→ **Exercise input**
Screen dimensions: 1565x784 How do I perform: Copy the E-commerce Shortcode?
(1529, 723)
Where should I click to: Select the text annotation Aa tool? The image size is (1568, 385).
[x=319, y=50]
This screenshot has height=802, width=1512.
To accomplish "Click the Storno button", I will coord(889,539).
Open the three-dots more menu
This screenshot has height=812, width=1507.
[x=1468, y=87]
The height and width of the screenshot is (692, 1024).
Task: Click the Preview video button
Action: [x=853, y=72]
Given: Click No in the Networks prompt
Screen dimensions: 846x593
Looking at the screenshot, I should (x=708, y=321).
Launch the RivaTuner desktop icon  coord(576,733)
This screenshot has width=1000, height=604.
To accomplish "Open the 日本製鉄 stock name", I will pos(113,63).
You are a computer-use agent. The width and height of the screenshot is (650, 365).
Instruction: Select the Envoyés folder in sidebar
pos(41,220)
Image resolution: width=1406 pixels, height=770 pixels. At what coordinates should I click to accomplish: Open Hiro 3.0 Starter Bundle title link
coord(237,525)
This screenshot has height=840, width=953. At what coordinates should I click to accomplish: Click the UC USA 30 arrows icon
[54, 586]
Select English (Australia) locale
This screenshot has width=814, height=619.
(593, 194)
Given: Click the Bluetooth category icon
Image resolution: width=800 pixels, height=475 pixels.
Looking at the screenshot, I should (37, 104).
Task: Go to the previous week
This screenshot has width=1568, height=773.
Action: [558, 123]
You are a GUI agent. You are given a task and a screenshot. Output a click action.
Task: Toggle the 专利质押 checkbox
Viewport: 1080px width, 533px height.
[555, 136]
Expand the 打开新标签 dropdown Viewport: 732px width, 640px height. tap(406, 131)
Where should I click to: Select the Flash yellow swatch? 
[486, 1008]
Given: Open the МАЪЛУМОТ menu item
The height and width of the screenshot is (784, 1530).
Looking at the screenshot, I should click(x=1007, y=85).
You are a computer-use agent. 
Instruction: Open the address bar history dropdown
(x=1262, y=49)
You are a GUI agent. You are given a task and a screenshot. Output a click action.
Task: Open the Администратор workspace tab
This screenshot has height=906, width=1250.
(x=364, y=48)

→ **Instruction**
Turn the rows, starting at the very first line and going on through the line with "Action: [x=853, y=72]", into a Markdown table with the columns No. and Line. Number each line in No., put its text in Line, and omit any blank lines.

→ **Exercise solution**
| No. | Line |
|---|---|
| 1 | Screen dimensions: 1565x784 How do I perform: Copy the E-commerce Shortcode? |
| 2 | (1529, 723) |
| 3 | Where should I click to: Select the text annotation Aa tool? The image size is (1568, 385). |
| 4 | [x=319, y=50] |
| 5 | This screenshot has height=802, width=1512. |
| 6 | To accomplish "Click the Storno button", I will coord(889,539). |
| 7 | Open the three-dots more menu |
| 8 | This screenshot has height=812, width=1507. |
| 9 | [x=1468, y=87] |
| 10 | The height and width of the screenshot is (692, 1024). |
| 11 | Task: Click the Preview video button |
| 12 | Action: [x=853, y=72] |